Given $f(x)$, find $g(x)$ and $h(x)$ such that $f(x)=g(h(x))$ and neither $g(x)$ nor $h(x)$ is solely $x$.
\[
f(x)=\sqrt[3]{4 x^{2}-2}+1
\]
Answer
\[
g(x)=
\]
\[
h(x)=
\]
Answer
Final Answer: The functions \(g(x)\) and \(h(x)\) such that \(f(x)=g(h(x))\) are \(\boxed{g(x)=\sqrt[3]{x}+1}\) and \(\boxed{h(x)=4 x^{2}-2}\).

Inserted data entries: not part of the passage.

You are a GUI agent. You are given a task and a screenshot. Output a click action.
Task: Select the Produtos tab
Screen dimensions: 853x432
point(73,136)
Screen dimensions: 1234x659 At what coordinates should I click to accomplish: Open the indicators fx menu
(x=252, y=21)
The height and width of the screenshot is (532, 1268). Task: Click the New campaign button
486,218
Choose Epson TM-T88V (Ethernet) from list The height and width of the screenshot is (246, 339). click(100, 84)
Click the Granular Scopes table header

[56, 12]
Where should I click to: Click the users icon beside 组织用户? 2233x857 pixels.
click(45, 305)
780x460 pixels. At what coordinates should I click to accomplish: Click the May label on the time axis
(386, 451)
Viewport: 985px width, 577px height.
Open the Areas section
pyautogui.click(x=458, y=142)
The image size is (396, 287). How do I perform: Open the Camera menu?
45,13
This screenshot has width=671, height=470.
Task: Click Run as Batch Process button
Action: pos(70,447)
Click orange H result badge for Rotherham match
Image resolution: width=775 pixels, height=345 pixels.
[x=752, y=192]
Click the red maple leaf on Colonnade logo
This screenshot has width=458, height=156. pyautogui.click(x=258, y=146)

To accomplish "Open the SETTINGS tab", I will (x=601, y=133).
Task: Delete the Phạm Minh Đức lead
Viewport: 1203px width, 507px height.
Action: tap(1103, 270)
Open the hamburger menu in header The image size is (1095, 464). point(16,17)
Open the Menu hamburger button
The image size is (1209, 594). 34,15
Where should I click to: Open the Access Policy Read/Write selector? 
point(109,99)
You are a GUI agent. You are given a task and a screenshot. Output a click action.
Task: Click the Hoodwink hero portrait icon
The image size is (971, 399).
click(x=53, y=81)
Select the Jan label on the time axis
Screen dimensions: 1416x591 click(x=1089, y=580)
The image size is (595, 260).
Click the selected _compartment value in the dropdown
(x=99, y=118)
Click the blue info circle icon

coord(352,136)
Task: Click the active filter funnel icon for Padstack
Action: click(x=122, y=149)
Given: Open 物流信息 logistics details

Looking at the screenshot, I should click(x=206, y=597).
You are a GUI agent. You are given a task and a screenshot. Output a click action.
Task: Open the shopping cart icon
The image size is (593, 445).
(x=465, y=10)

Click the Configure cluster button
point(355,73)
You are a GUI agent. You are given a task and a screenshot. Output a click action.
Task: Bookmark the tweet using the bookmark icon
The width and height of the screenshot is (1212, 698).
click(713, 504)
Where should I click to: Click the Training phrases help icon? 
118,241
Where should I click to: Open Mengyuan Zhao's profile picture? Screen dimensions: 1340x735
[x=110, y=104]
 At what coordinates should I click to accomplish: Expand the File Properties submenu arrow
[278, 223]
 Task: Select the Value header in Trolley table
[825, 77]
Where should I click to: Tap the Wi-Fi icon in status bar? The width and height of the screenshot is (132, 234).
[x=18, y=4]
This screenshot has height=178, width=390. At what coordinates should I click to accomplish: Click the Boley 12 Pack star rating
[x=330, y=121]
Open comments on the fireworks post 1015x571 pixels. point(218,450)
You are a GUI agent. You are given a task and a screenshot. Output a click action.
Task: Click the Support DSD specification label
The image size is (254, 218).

Step 1 :Given the function \(f(x)=\sqrt[3]{4 x^{2}-2}+1\), we need to find functions \(g(x)\) and \(h(x)\) such that \(f(x)=g(h(x))\) and neither \(g(x)\) nor \(h(x)\) is solely \(x\).
Step 2 :In the given function \(f(x)=\sqrt[3]{4 x^{2}-2}+1\), the most nested operation is the cube root, which is applied to the expression \(4 x^{2}-2\). Therefore, we can take \(h(x)=4 x^{2}-2\) as the inner function.
Step 3 :The outer function is then \(g(x)=\sqrt[3]{x}+1\), which is applied to the result of \(h(x)\).
Step 4 :By substituting \(h(x)\) into \(g(x)\), we can confirm that \(f(x)\) is indeed equal to \(g(h(x))\).
Step 5 :Final Answer: The functions \(g(x)\) and \(h(x)\) such that \(f(x)=g(h(x))\) are \(\boxed{g(x)=\sqrt[3]{x}+1}\) and \(\boxed{h(x)=4 x^{2}-2}\).